Work to complete:
Can you copy, word for word, the part of the orca bill article below that opens with the words containing "Orcas, according to" and closes with "study is conducted."?

Source text:
-- Start --

Orcas, according to the "Blackfish" film, are too sentient to be held in captivity. The film shows mother orcas making what can only be described as noises of agony when their young are take away from them.

SeaWorld dismisses the film's claims and said the bill is based on emotions and distortions from the film, according to The Associated Press.

"Representatives from SeaWorld and opponents of the bill argued that the money generated from millions of visitors to the parks helps support the much larger population of orcas in the wild and generates interest in marine life, providing close encounters between people and whales that would be unlikely otherwise," TIME.com reported.

But no action will be taken regarding AB2140 for at least a year. Lawmakers agreed to put the bill on hold until further study is conducted.

"It's clear that many committee members are simply unprepared to make a decision on the bill," the bill's author Democrat Richard Bloom of Santa Monica, told the AP.

"It's unfortunate that much of the conversation has been fueled ... by fear and invective and misinformation," Bloom said.

Had the bill been put into law, SeaWorld would have likely sent the 10 orcas it keeps at its San Diego park to SeaWorld properties outside the state, the AP reported, citing Scott Wetch, a SeaWorld lobbyist.

The study period will effectively keep the bill at bay until mid-2015, but animal rights activists are not treating the news as a defeat.

"We are pleased to see that the committee will further review this issue and help ensure SeaWorld finally comes to the table," said Naomi Rose a marine mammal scientist for the Animal Welfare Institute. "The science is clear - holding killer whales in captivity is harmful to the whales and to the trainers. The interim study mandated by the committee will provide further evidence of the need for this bill. We look forward to participating in this effort and excited to return next session to pass this bill into law."

Animal rights group PETA said writing is on the wall.

"The public has learned how orcas suffer psychologically, succumb to premature deaths, and lash out in frustration and aggression in SeaWorld's orca pits, and they've responded with lower attendance levels, public protests, and legislation. SeaWorld can take the year to figure out how to release the orcas into ocean sanctuaries," PETA said in a statement.

-- End --

Dataset section:
-- Start --

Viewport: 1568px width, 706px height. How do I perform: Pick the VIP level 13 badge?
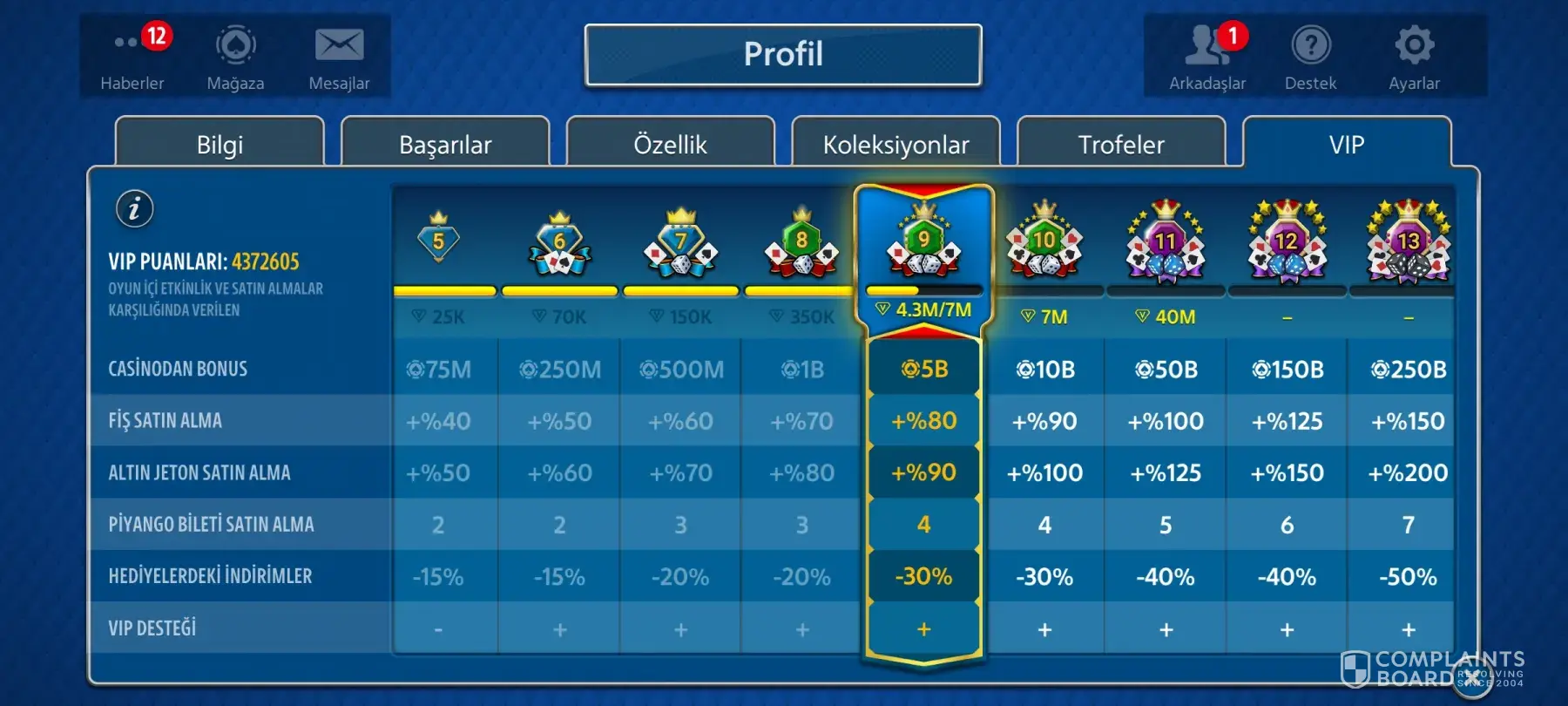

-- End --

Solution to this task:
Orcas, according to the "Blackfish" film, are too sentient to be held in captivity. The film shows mother orcas making what can only be described as noises of agony when their young are take away from them.

SeaWorld dismisses the film's claims and said the bill is based on emotions and distortions from the film, according to The Associated Press.

"Representatives from SeaWorld and opponents of the bill argued that the money generated from millions of visitors to the parks helps support the much larger population of orcas in the wild and generates interest in marine life, providing close encounters between people and whales that would be unlikely otherwise," TIME.com reported.

But no action will be taken regarding AB2140 for at least a year. Lawmakers agreed to put the bill on hold until further study is conducted.